In this research, we employed GNNExplainer to provide interpretable explanations for the predictions generated by our GCN model. This tool allowed us to explore individual biomarkers that significantly contribute to the prediction of A β positivity. Additionally, we identified distinct groups of individuals who share common biomarkers yet contain unique prioritized features that differentiate them from other groups. We also detailed the characteristics of each group based on their significant biomarkers.
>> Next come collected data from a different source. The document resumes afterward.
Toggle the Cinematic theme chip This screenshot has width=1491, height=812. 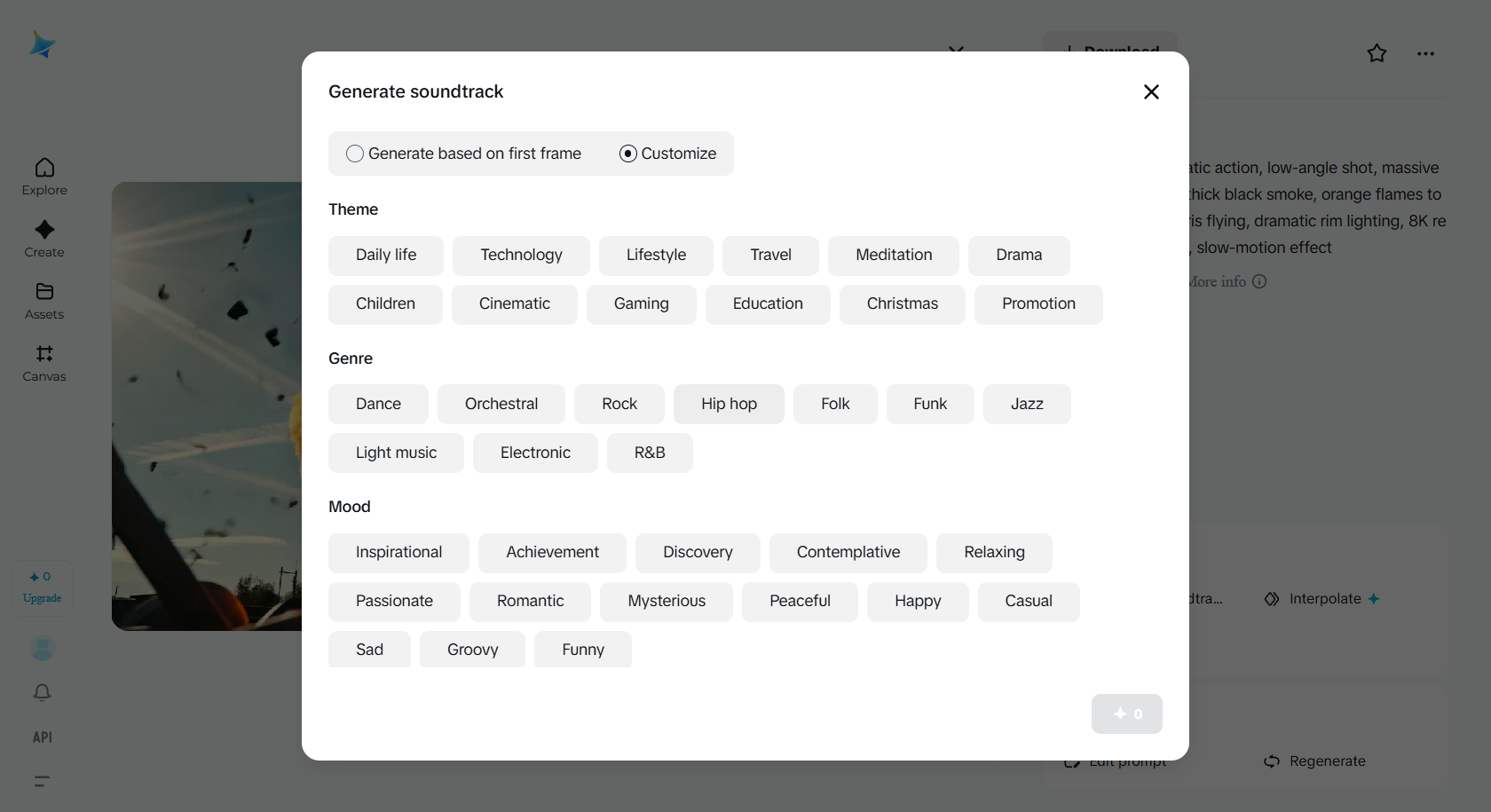tap(514, 304)
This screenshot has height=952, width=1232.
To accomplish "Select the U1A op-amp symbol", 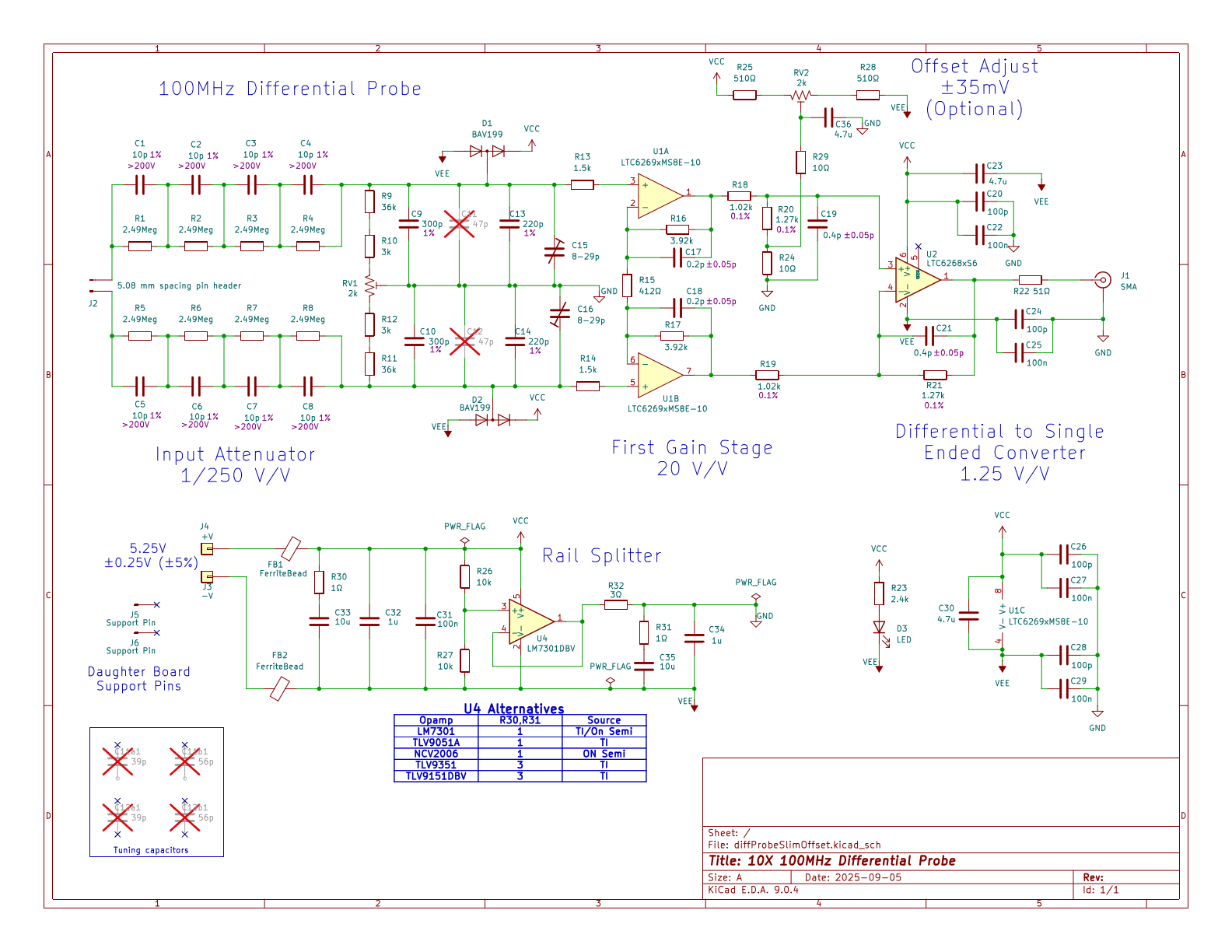I will pos(658,194).
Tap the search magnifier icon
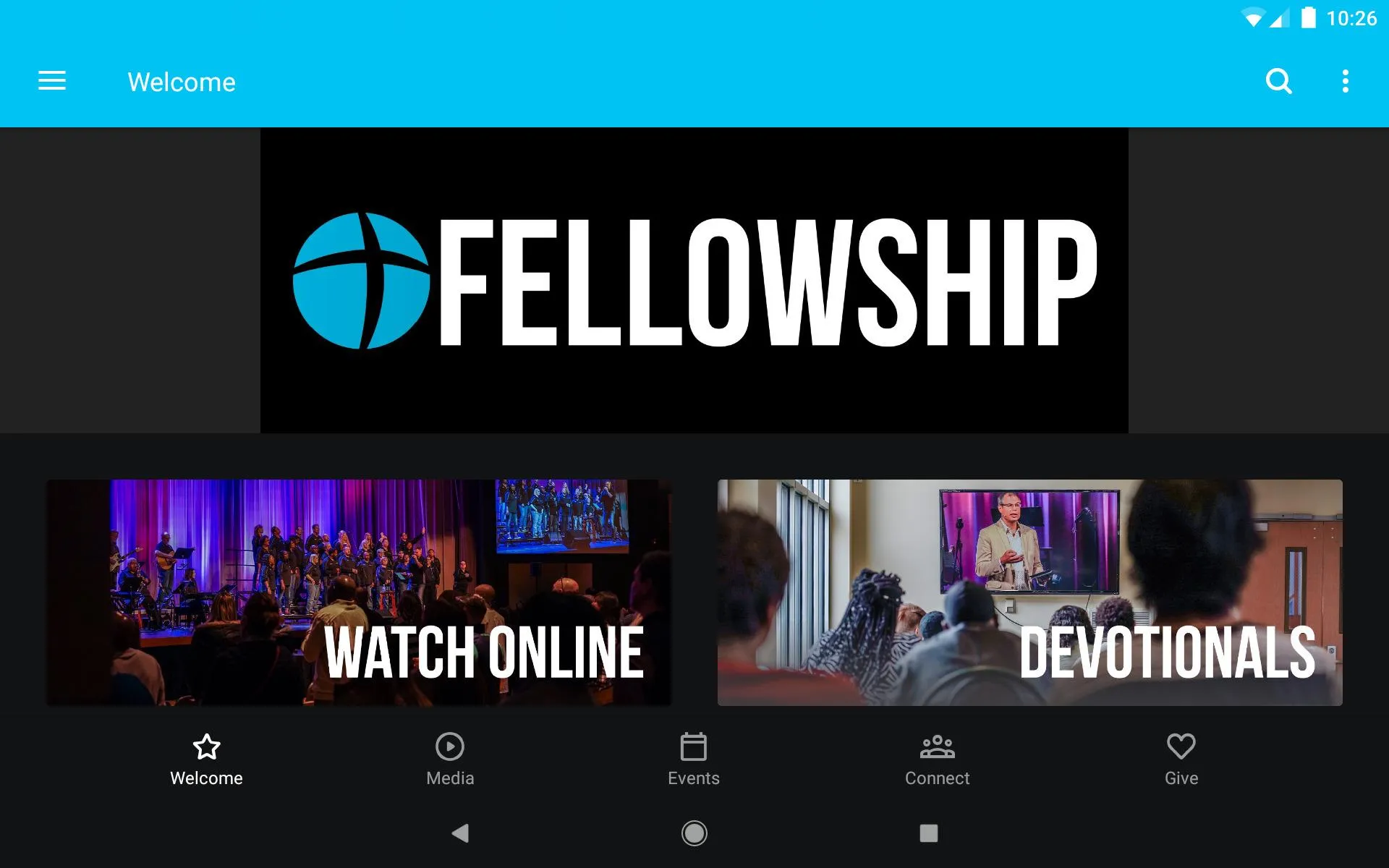 point(1278,82)
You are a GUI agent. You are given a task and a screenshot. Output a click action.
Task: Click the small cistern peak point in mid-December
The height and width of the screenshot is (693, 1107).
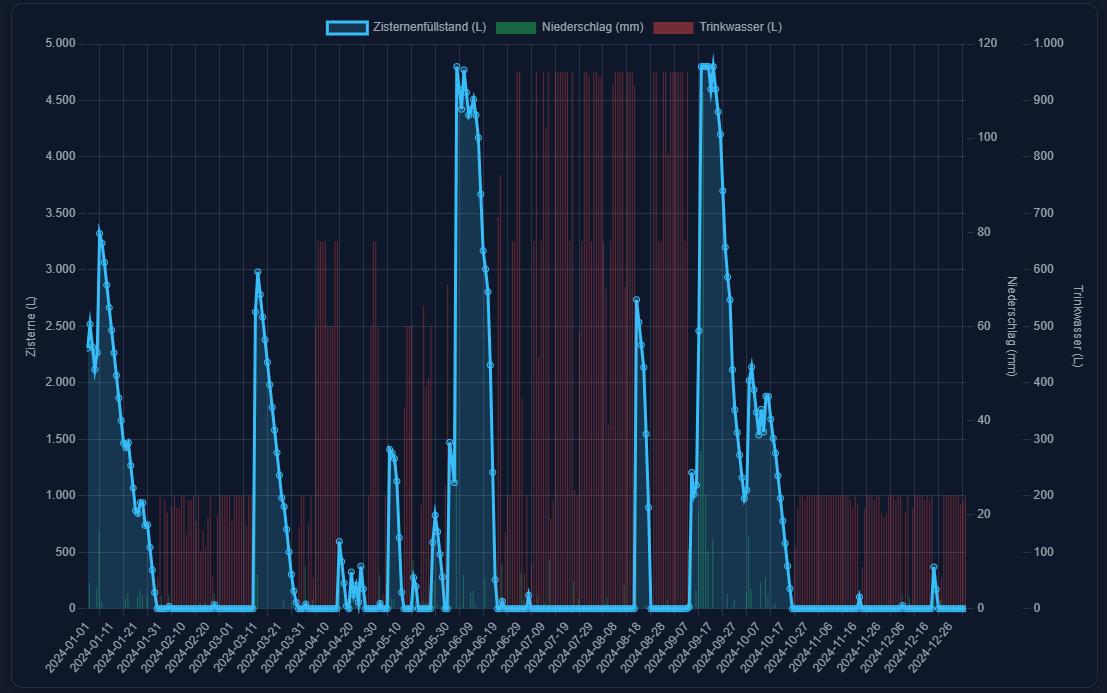click(934, 567)
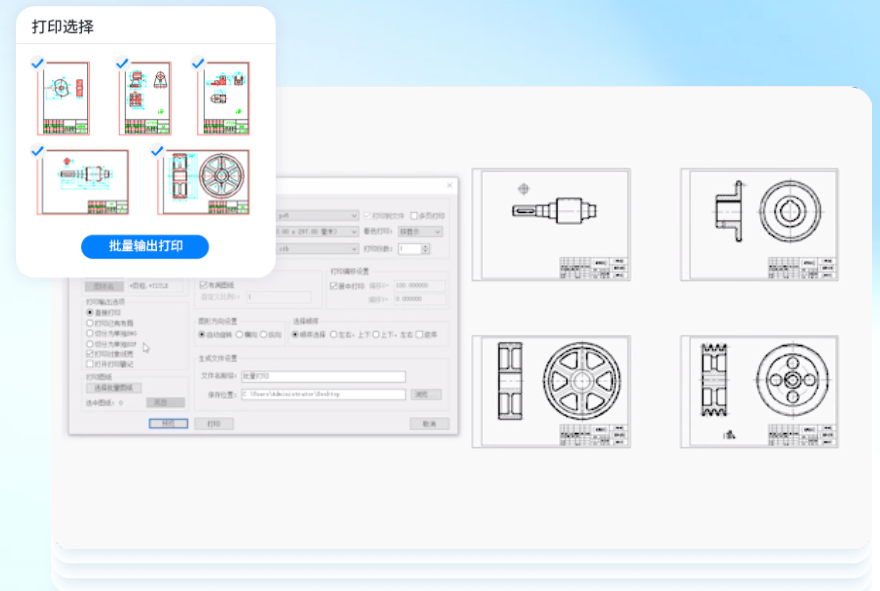Expand the paper size 297.00 dropdown
The height and width of the screenshot is (591, 880).
(x=317, y=231)
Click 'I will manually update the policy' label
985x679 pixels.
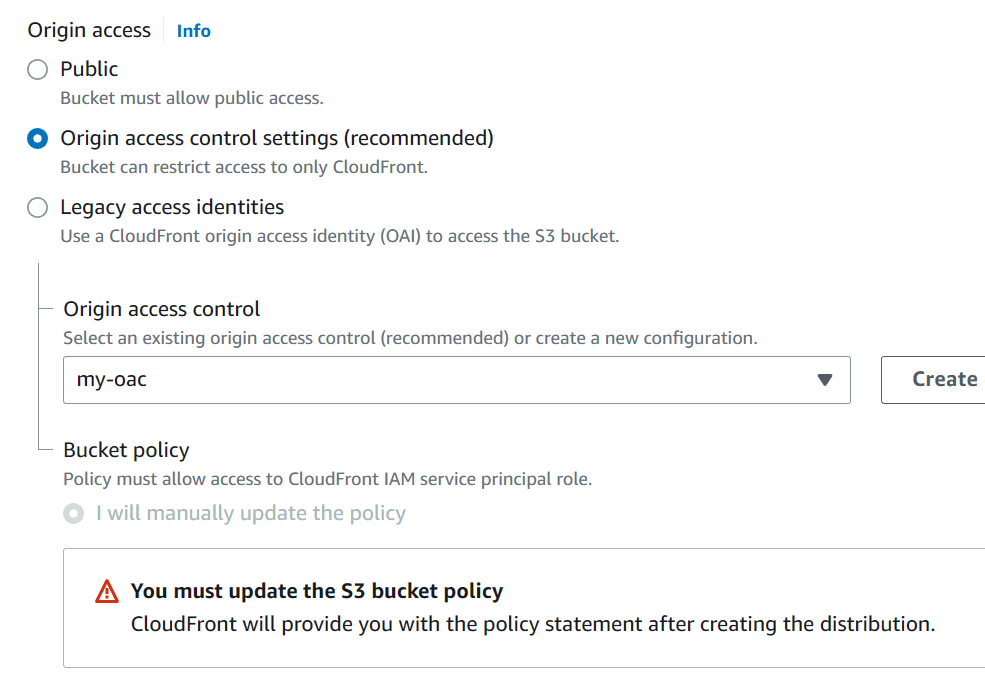click(x=250, y=514)
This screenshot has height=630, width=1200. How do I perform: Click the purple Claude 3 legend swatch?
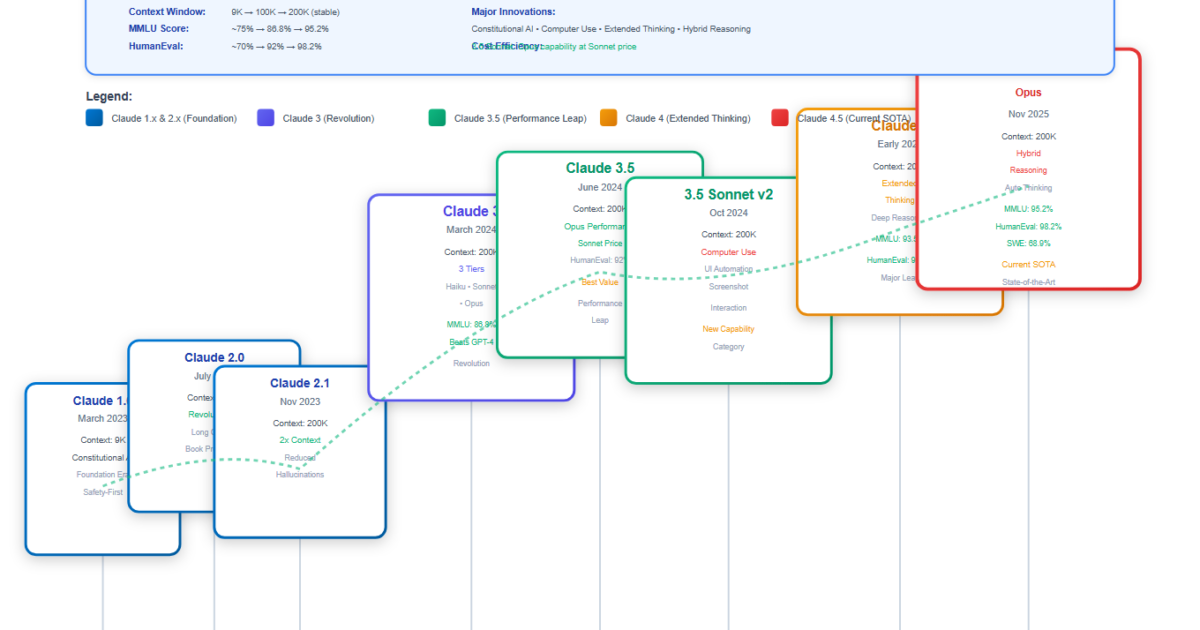click(266, 118)
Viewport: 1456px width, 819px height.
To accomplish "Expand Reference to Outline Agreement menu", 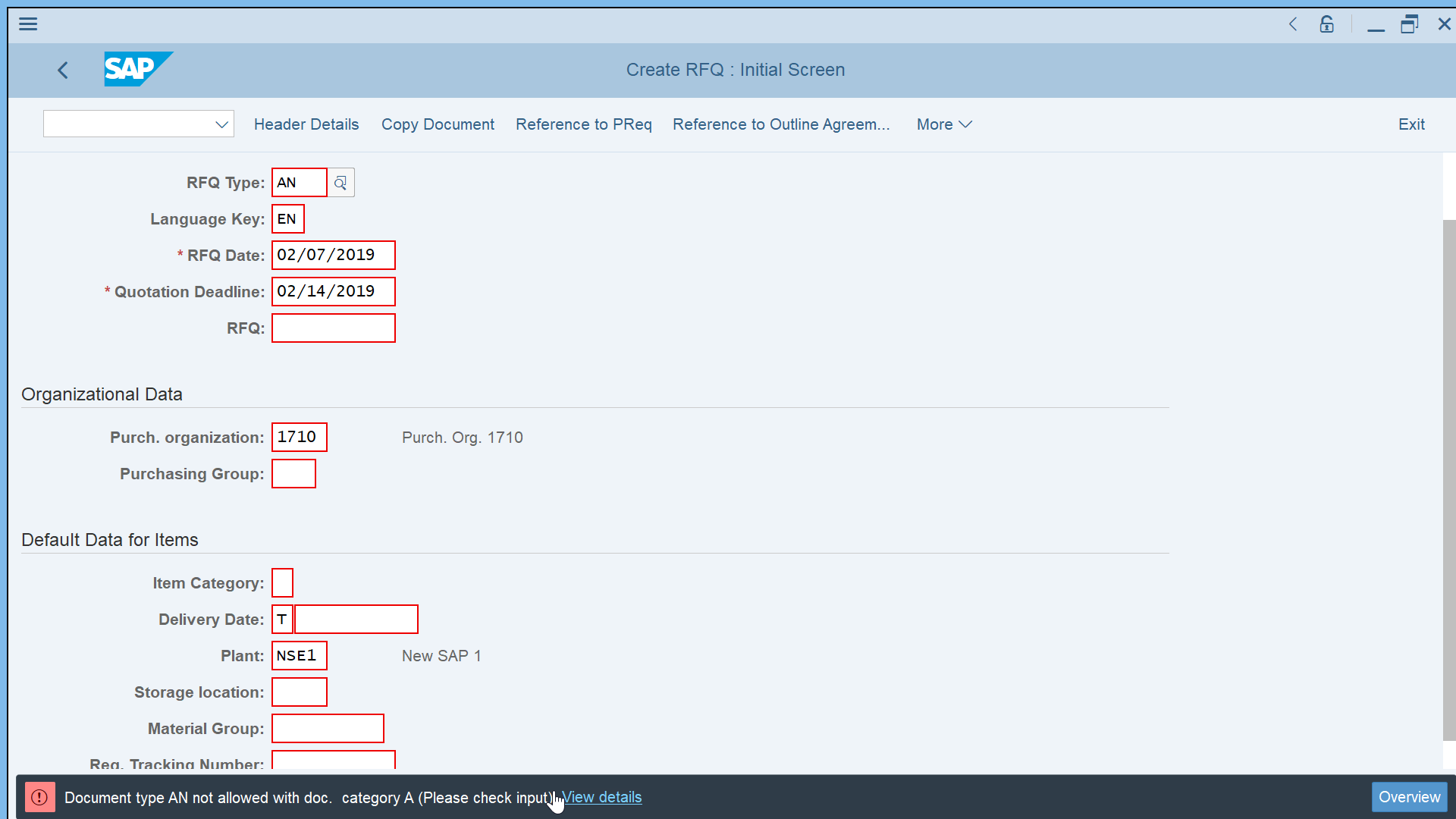I will (781, 123).
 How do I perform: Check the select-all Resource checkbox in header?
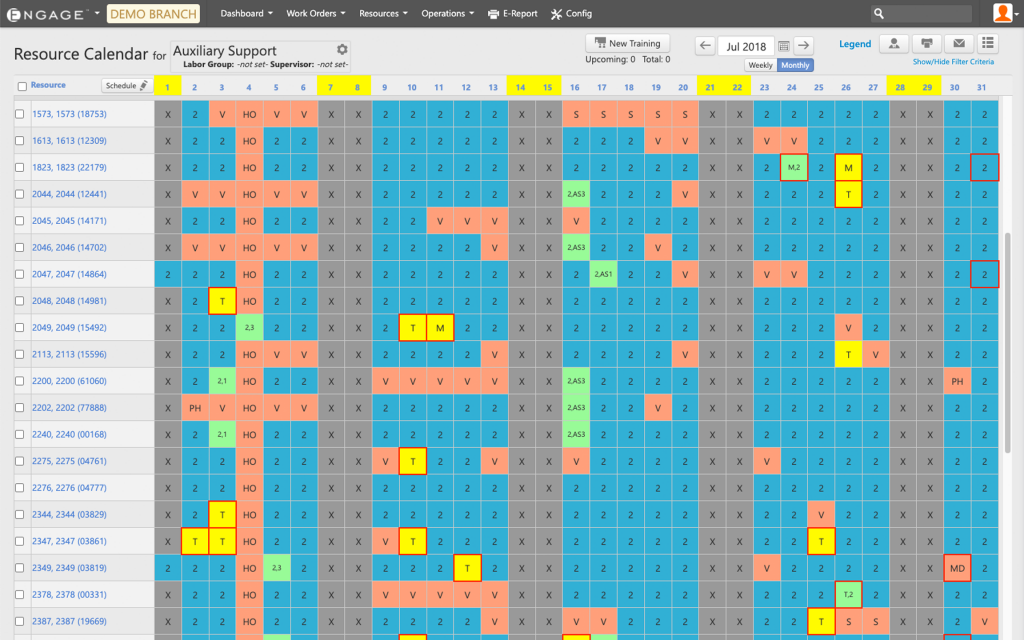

2.5. Performance Evaluation

In this study, we formulated a supervised node classification problem, where our objective was to predict the A β positivity for each individual within the test sets. We assessed the classification performance by employing stratified five-fold cross-validation repeated 10 times. This method ensured that the ratio of A β -positive to A β -negative samples was maintained across all sets. During each iteration, we set aside one fold as the test set, while the remaining four folds were randomly divided into an 80% training set and a 20% validation set. We carried out this stratified partitioning to optimize and validate our model. Consequently, the data were split into a 64% training set, a 16% validation set, and a 20% test set. We report the final classification performance as the mean area under the curve (AUC) values over a total of 50 iterations.

3. Results

3.1. Experimental Setting

In the experiments, we assessed the performance of our proposed correlation-based population graph model (GCN-corr) and compared it with an equivalently sized graph but with edges assigned randomly (GCN-random). Furthermore, to provide a broader perspective on the efficacy of GCN models applied to population graphs, our comparison was not limited to GCN-random and GCN-corr. We expanded our analysis to include a comparison with traditional machine learning algorithms. These encompassed the support vector machine (SVM) using a radial basis function (RBF) kernel, the random forest (RF) classifier, logistic regression (LR) with the L2 penalty (also known as ridge regularization), and the multi-layer perceptron (MLP).
To achieve optimal performance in our analyses, we set certain hyperparameters empirically for both the GCN and the MLP models. The GCN model was structured as a two-layer network, which included a hidden layer comprising 32 units. The model underwent training for a maximum of 550 epochs, with a learning rate set at 0.005. The L2 loss was set to 5 × 10 10 , and a dropout rate of 0.5 was employed to prevent overfitting and enhance generalization. Simultaneously, the MLP model was set up with the same hyperparameters as the GCN model for a fair comparison.
Due to the predominance of A β -negative samples in our dataset, we utilized class weights as outlined in Equation (3) to balance the classes. For fairness in comparison, the same rescaling weights were applied to the conventional machine learning models previously mentioned. This adjustment in weights ensured a balanced evaluation of each model’s performance, despite the unequal sample sizes between the A β -positive and A β -negative groups.
It is worth noting that, although we employed stratified cross-validation, a technique which guarantees a proportionate class distribution across all validation folds, it did not directly influence the model’s learning process. Conversely, class weights were incorporated during model training, conferring more emphasis to the less represented class and thereby ameliorating the effects of imbalanced data. Therefore, these two methodologies, while serving distinct roles, complement each other: stratified cross-validation augments the accuracy of performance estimation, while class weighting refines the model’s capacity to learn from imbalanced datasets.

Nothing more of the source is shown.